LA DESAPARICIÓN DEL SUJETO. UNA HISTORIA DE LA SUBJETIVIDAD DE MONTAIGNE A BLANCHOT
Christa y Peter Bürger Traducción de A. González Akal. Madrid, 2001 340 páginas. 19,40 euros
Y es que la memoria no es la virtud más frecuente en nuestra época. Nos es difícil, no ya recordar, sino meramente imaginar que ese 'sujeto' sobre cuyo estado de salud hoy se discute resultó en otro tiempo -el de su 'nacimiento'- tan escandaloso e inconveniente como hoy resulta ser su ocaso. El 'descubrimiento' de la subjetividad fue vivido alguna vez como un terrible obstáculo que se interponía entre la 'realidad' y el 'pensamiento' en donde aquella realidad tenía que revelarse como verdadera, algo que rompía e interrumpía la fluida comunicación que antaño habría existido entre ambos, a saber, esa -según Pascal- detestable figura a quien cada cual se refiere cuando dice 'yo'. El 'yo' eclipsó entonces la realidad al hacerse consciente de que, cuando observa el mundo, no puede dejar de ver su sombra proyectada sobre las cosas, de modo que él mismo se oscurece aquello que desearía sacar a la luz y tiene siempre que dudar de si lo que ve son las cosas mismas o solamente su sombra proyectada sobre ellas. Y es ahí donde la realidad, como hubiese dicho Ortega, deja de ser 'cosa' para convertirse en perspectiva. Por eso también, la expresión misma 'desaparición del sujeto' resulta ambigua: antes que designar un avatar terminal de un 'yo' que alguna vez se creyó dueño y señor, indica un proyecto -una vez más- imposible: el de un sujeto que querría quitarse de en medio, escapar de su sombra para no ocultar con ella lo objetivo, y a la vez seguir viendo para poder contemplar las cosas a plena luz. Si es cierto, como afirmaba Sartre, que el existencialismo es un humanismo, podríamos emparentar el humanismo con la refutación de aquel proyecto 'objetivista' y con la certeza de que el sujeto puede desprenderse de todo menos de sí mismo, es decir, de su libertad y de su responsabilidad, aunque tal certeza esté siempre amenazada por la acusación de 'subjetivismo'.

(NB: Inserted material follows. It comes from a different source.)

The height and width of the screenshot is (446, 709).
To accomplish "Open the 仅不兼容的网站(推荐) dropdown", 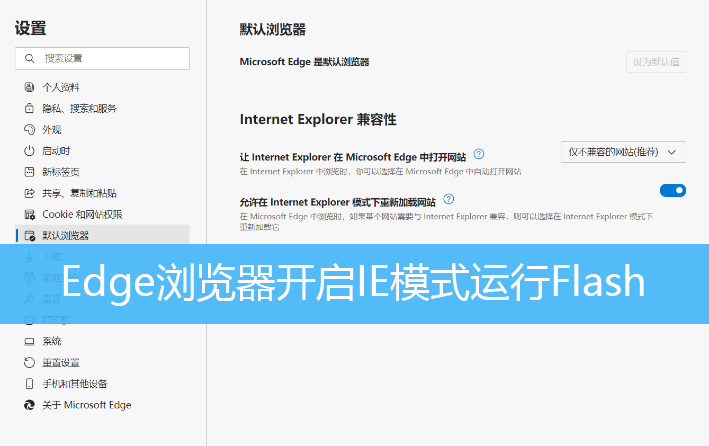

No es casualidad que el 're-
levo' del existencialismo lo tomase el estructuralismo, es decir, una metodología lingüística: porque el lenguaje parecía entonces capaz de lograr lo que el 'yo' declaraba imposible: hacer desaparecer al sujeto disolviéndolo en las articulaciones de un discurso interminable (¿que quién habla, preguntáis? El lenguaje, el habla es quien habla...). Así como el sujeto habría 'pasado desapercibido' para un pensamiento que se creía reflejo inmediato de la naturaleza, también el lenguaje pasó durante largo tiempo inadvertido para un sujeto que lo creía una simple expresión de su pensamiento. Pero fueron los propios humanistas quienes, con su atención preferente a las lenguas, propiciaron el fin de esa invisibilidad e hicieron que también el lenguaje adquiriese la densidad y el espesor de un ser real, hasta cambiar su antigua transparencia por una opacidad que, en lugar de descubrir el mundo acerca del que habla (como ansían las 'ciencias de la naturaleza') o al locutor que lo profiere (como intentan las 'ciencias del espíritu'), los cubre a ambos sin dejar ver otra cosa que a sí mismo. Si el sujeto existencialista no podía ver bien el mundo porque no podía retirar de la escena su propia sombra, el lenguaje estructuralista consigue eliminar esa sombra, pero a cambio de eliminar también la visión. Por eso, a la hora de hacer 'una historia de la subjetividad de Montaigne a Blanchot', Peter Bürger tiene que comenzar llamando la atención sobre la ambigüedad de la desaparición del sujeto, es decir, sobre el hecho de que, en la historia de las letras occidentales, la 'pasión por desaparecer' se produce en el sujeto al mismo tiempo que sus más sonados 'actos de afirmación': Descartes es contemporáneo de Pascal, como Rousseau lo es de Voltaire y Sartre de Bataille.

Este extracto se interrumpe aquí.